In 2007, a bit of innovation entered Second Life’s development cycle. The source code was released as open software; libSL was promptly created, and the first user-contributed patches started to appear on JIRA; later on, the first “alternate SL viewers” started to make an appearance. OnRez, from the Electric Sheep Company, was probably the first that had some real impact, thanks to its use on the CSI:NY virtual presence in SL. LL had also acquired the company that developed WindLight and this meant, for a time, that residents got a whole new engine to be delighted — SL images and machinimas never looked the same again.

The complexity of dealing with all that change prompted LL to do a lot of things at the same time. First, the server and client code were detached from each other as much as possible, and the Heterogeneous Grid was born — a grid that can run different versions of the simulation software, but also different versions of the SL client. As time has gone by, we’re able to use a wide variety of SL clients to connect to LL’s grid, even some that are hopelessly outdated (but that might somehow work better on a specific resident’s computer for some reason). Linden Lab now has two major ways of releasing new viewers: on the Preview Grid (which has little use) and through the series of Release Candidates (which are used by far more people, but still just “thousands”, not “millions”).
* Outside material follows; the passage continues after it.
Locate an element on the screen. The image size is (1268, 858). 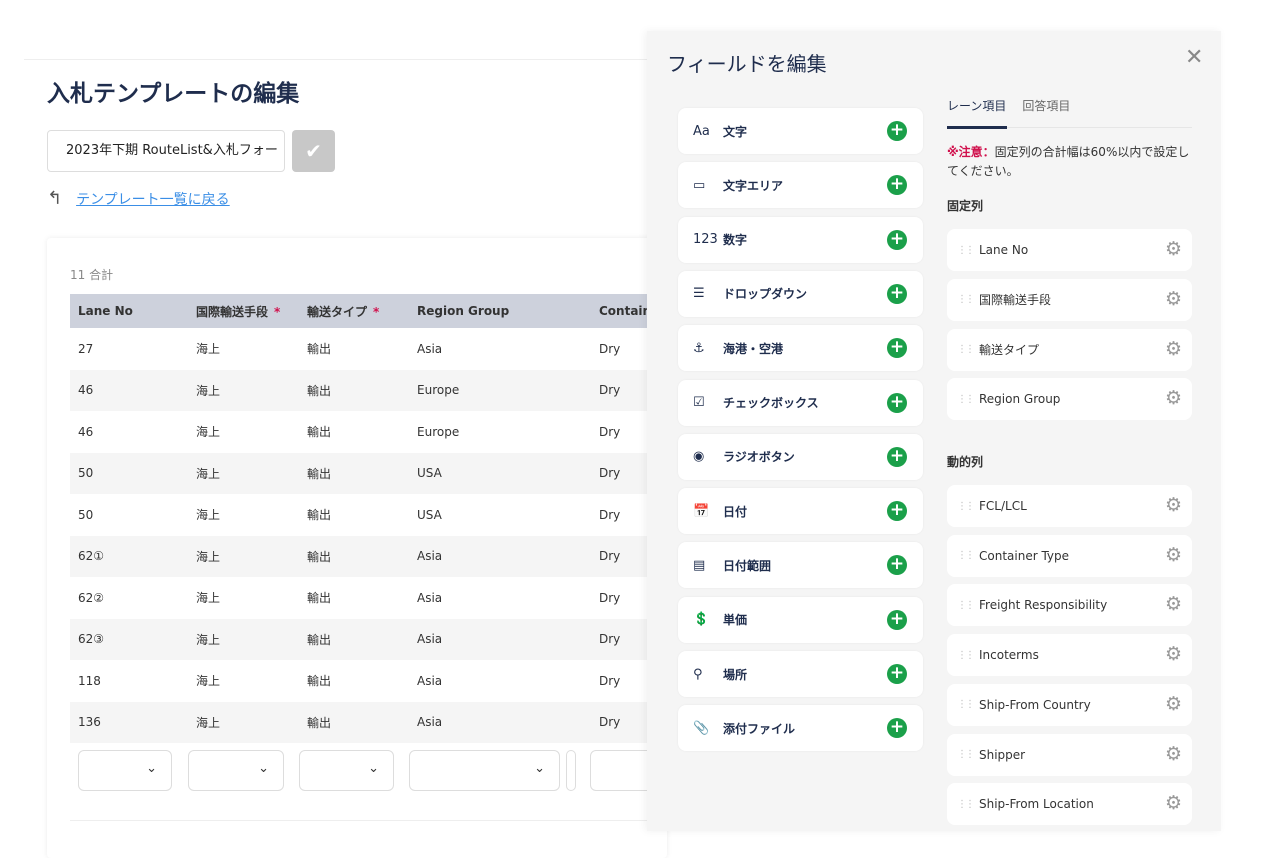
table-row: 27 海上 輸出 Asia Dry is located at coordinates (360, 349).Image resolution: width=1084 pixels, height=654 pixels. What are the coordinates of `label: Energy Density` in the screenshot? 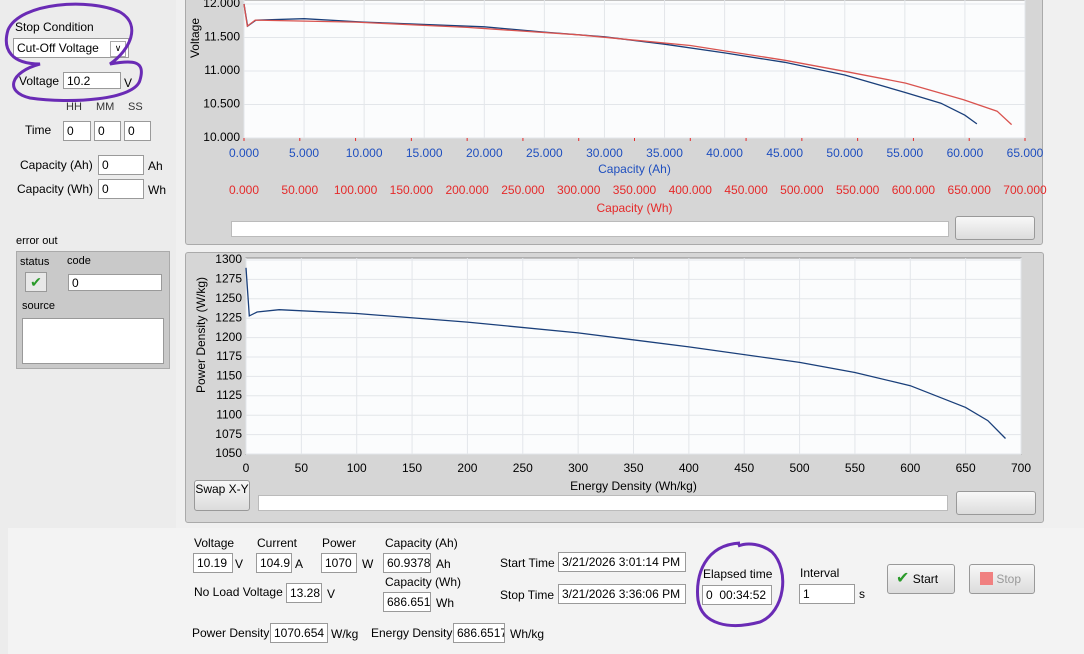 It's located at (412, 633).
2008 was a return back to “stability” and little innovation — so this goes in cycles. This year, 2009, ought to be “innovation” again, and there were quite a lot of projects accumulating to be deployed. SpeedTree®, to get rid of the Linden Trees and get 21st-century tree rendering into the SL client. Shadows in SL. Flexisculpties. Full meshes. “Puppeteering” or “physical avatars”, even probably with different skeletons/meshes. The group tools, version 2.0, which would also include different sets of permissions (allowing, say, Creative Commons licenses to be tagged to an object). Alternative compilers to Mono (ie. making LSL just one of the supported scripting languages). Client-side plugins. A new lighting system to get good avatar lighting (and get rid of those Facelights, the bane of every machinimist and SL photographer). The list of “ongoing projects” is endless, and some would definitely be introduced in the next “innovation cycle”. We know, however, that LL will skip 2009’s innovation cycle and still continue to focus on “stability” for at least another year.
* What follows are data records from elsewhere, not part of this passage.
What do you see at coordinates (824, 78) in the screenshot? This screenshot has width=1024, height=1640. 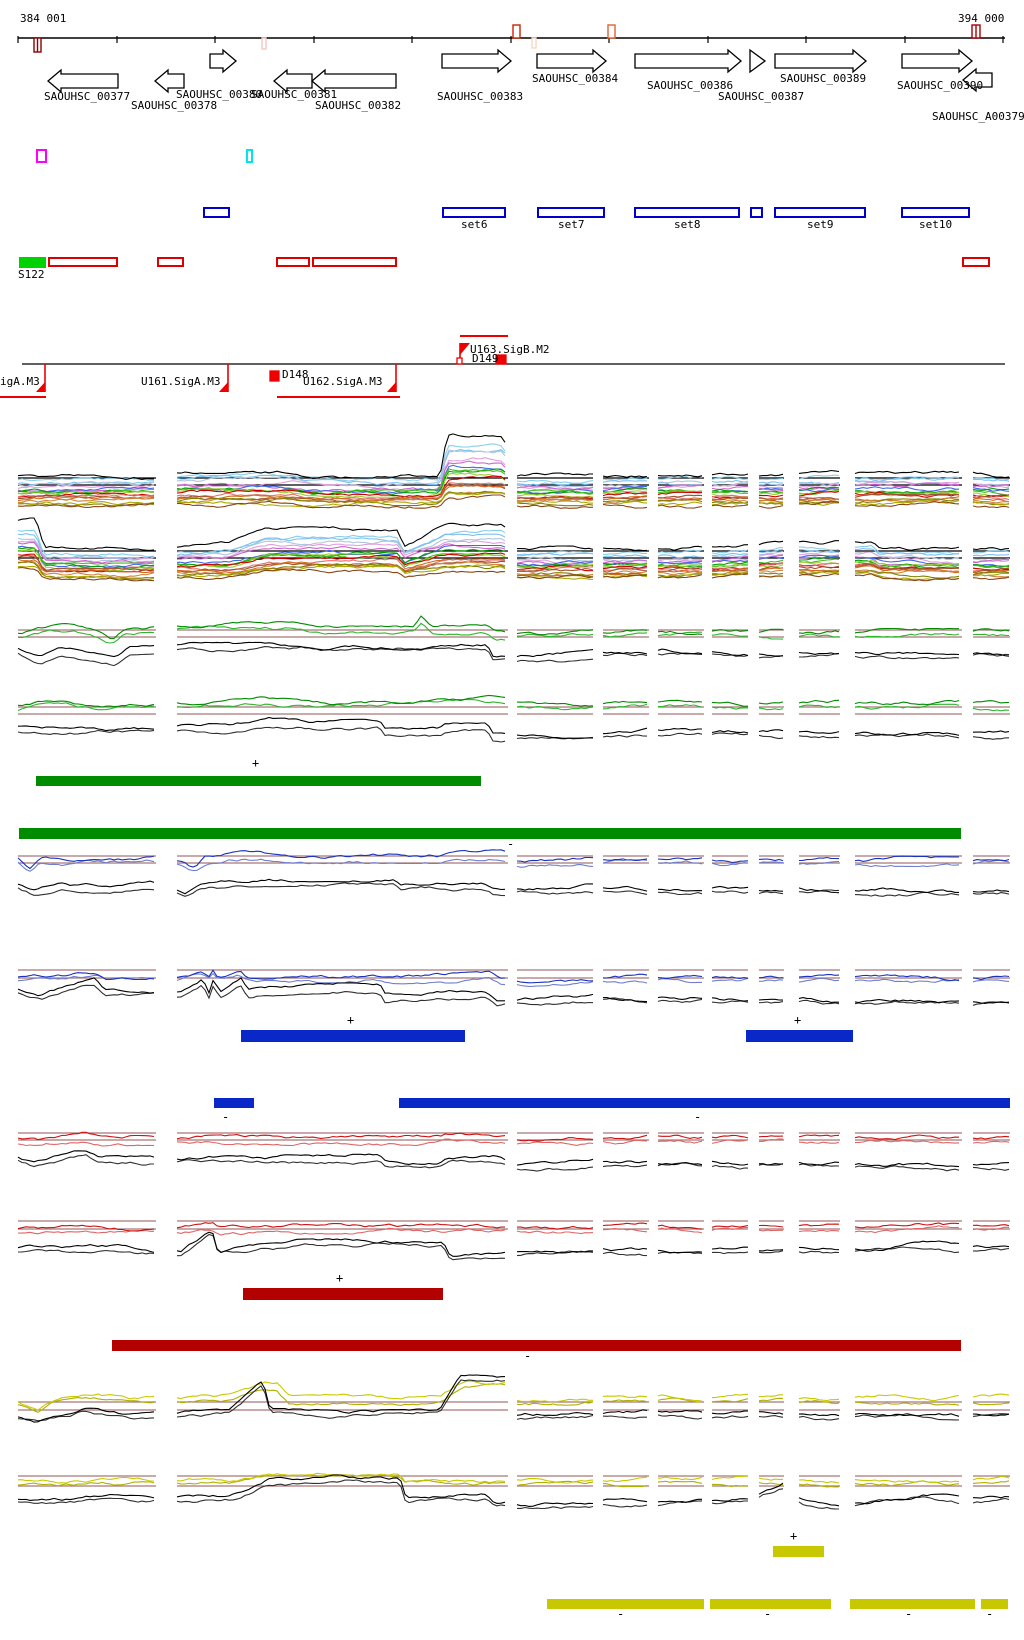 I see `gene-label-saouhsc_00389: SAOUHSC_00389` at bounding box center [824, 78]. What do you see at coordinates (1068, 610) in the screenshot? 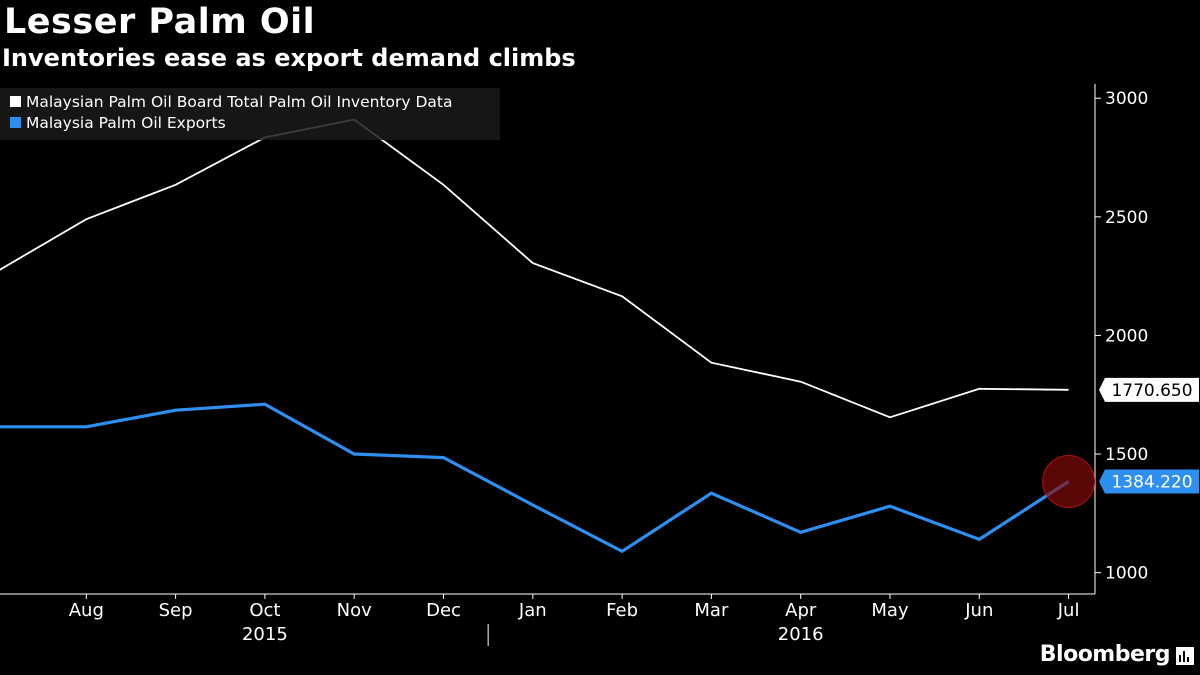
I see `x-tick-label: Jul` at bounding box center [1068, 610].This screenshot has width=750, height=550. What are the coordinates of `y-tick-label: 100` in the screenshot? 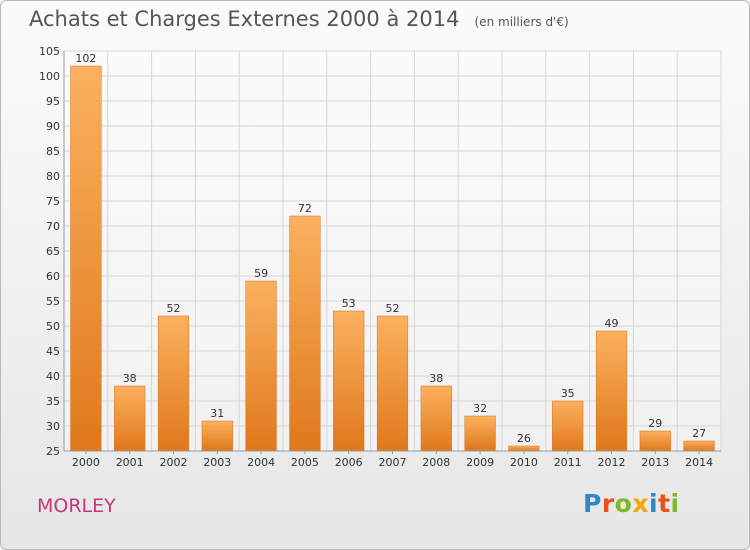 It's located at (50, 76).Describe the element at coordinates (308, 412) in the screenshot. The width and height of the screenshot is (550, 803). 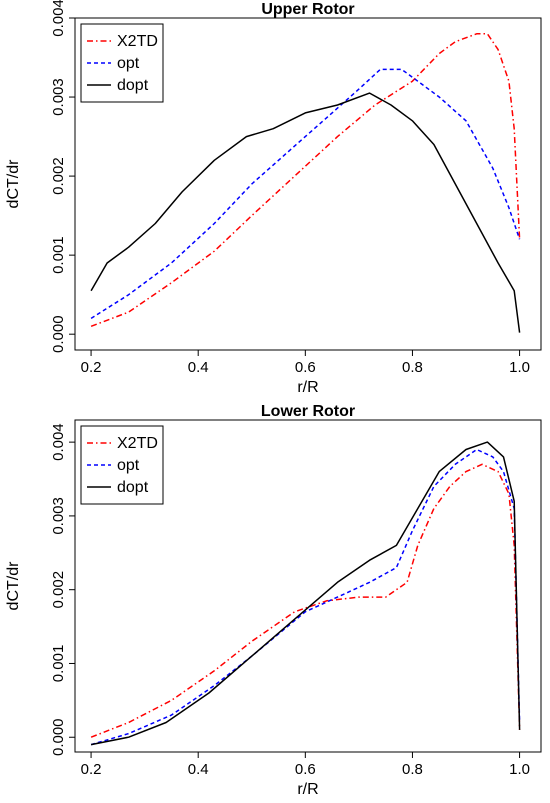
I see `chart-title: Lower Rotor` at that location.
But… what does “stability” really mean? From a resident’s perspective, it only means longer development cycles, as more and more quality assurance tests are made each time a bug gets fixed. But on the reverse side of the coin, this means more time is spent per bug, and that less bugs are actually fixed. This in fact applies not only to the SL client, but to the simulation software as well: the last release of the sim software (1.24.10) was deployed in December 2007. The current version under deployment, 1.25, has been tested on the main grid in some form since October, but bugs kept it from being the current version and LL promptly rolls back to the previous version. We’ll see if the “final” rollout this week will make it, or if LL will roll it back again, and work on more bugs.

In the mean time, this naturally means that the bugs introduced in December 2007 haven’t been fixed yet.

On the client side, things have been better, but not by much. The new, aggressive statistics capture has been a bane on all LL clients — main client, release candidates, OpenGrid client. For some reason, LL thought that by sending a vast quantity of stats every frame or so will help them to improve their knowledge of what’s going wrong on the resident’s side. Sadly, this also means that the CPU is spending almost as much time processing statistics and sending them to LL than it’s rendering scenes. How is that possible? But it’s a claim very easily sustained: just download one of the alternate clients (almost all disable statistics) and you’ll see twice the performance on the same sim, for no particular reason. Some of the alternate clients don’t even add much besides some patches and disabling statistics. The performance loss we get from the statistics is just incredible.

But if it actually allows LL to develop better viewers… that’s a good thing, right?